Relatively recently, we’ve started having an occasional in-house one-day faculty colloquium, where staff and grad students give papers on their current work. I’ve just been asked if I’d like to talk to the next one, so I offered to chat about induction in second-order arithmetics (introducing some of the themes from this paper). But the organizer wasn’t sold on the suitability of the idea: a non-expert member of the audience might get to see what the issues are, but “could not him/herself hope to contribute”. So I’m off the hook.
But that response got me thinking. Once upon a time — in my philosophical lifetime, indeed — you could “keep up” over quite a wide front, and so dive in and intelligently discuss issues across quite a range with colleagues and visiting speakers. But really, how possible is that nowadays? Editing a journal made me vividly aware that, with almost any narrow topic, there’s a now serious, sophisticated, well-developed, very clever literature out there, where the moves, counter-moves, counter-counter-moves are analysed and explored many levels deep. So I wonder if there is any way in which the non-expert can seriously hope to “contribute” off the cuff in response to a talk (unless that just means asking intelligent questions for further elucidation). The problem is obvious with the technical philosophy of maths, for example: but isn’t it now actually the same pretty much right across the board? Is the conception of a wide-ranging colloquium with discussions to which the audience generally might hope to “contribute” past it sell-by date? I rather suspect so. Or do younger and more energetic philosophers feel differently?
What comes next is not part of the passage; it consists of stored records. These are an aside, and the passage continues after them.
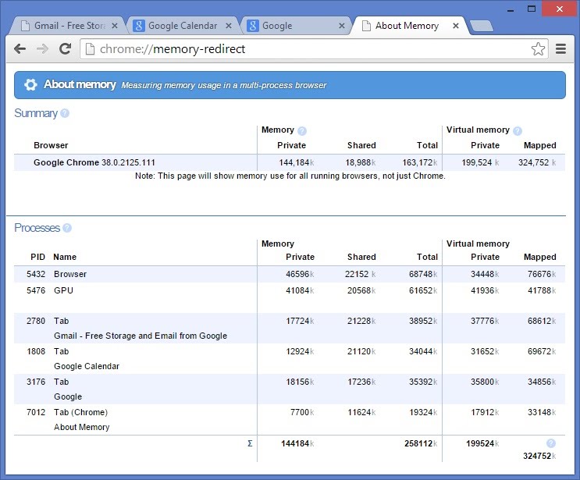Image resolution: width=580 pixels, height=480 pixels.
Task: Bookmark this page with the star icon
Action: click(x=538, y=49)
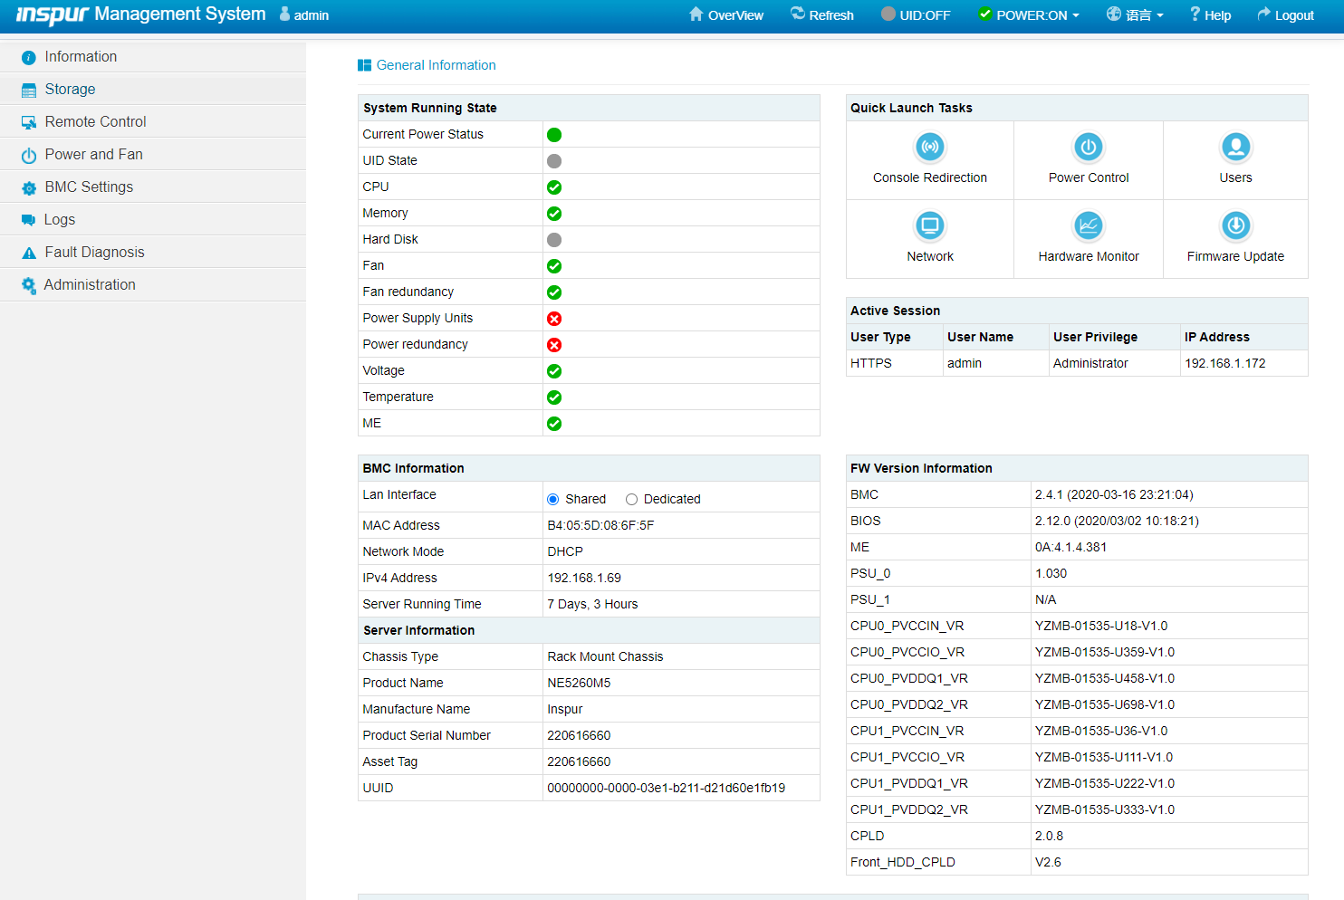This screenshot has width=1344, height=900.
Task: Toggle the UID:OFF indicator
Action: tap(916, 15)
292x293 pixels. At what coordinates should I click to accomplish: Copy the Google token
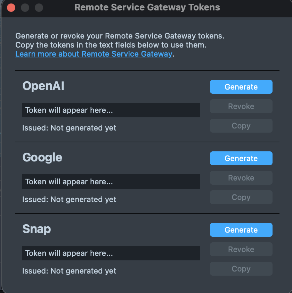pyautogui.click(x=241, y=197)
Kati Farkas, our head of department at CEU, always pushes the grad students to ask questions at colloquia (actually, we have the first question). It’s supposed to be a good drill, in that it makes us think harder and faster, and pay more attention to the talk. But I’m not sure there is any real benefit for the lecturer, who usually has to gently explain some basic issues surrounding the topic of the talk.
Last year, for instance, we’ve had talks ranging from the foundations of math (Hale and Lynnebo) to the philosophy of art, and I guess no one in the department (the profs included) could claim to understand all the topics. Sure, there were discussions each and every time, some even interesting, but I very much doubt it that the audience managed to “contribute” in reasonably similar manner to all of them. Of course, we just have to wait and read the acknowledgements in the published papers to see whether I’m right or not :)
I think it is possible for a non-expert to contribute to a philosophical colloquium. I’m a “younger and more energetic philosopher”, albeit by autodidaction, and so perhaps I would think this way. My reason for thinking this is that it is possible that someone who is not deeply absorbed in a particular branch of philosophy on a daily basis can bring a fresh perspective to the subject. But it depends on the person’s philosophical aptitude, and the branch of philosophy concerned. Aristotelian logic, for instance, I think is not so difficult that an intelligent non-expert can’t bring themselves up to speed, but modern logic is perhaps too complicated and specialised for this. Certain subjects like aesthetics can be pretty insular, perhaps because they are less popular, and would probably benefit from the freshness of an intelligent, if naive, non-expert.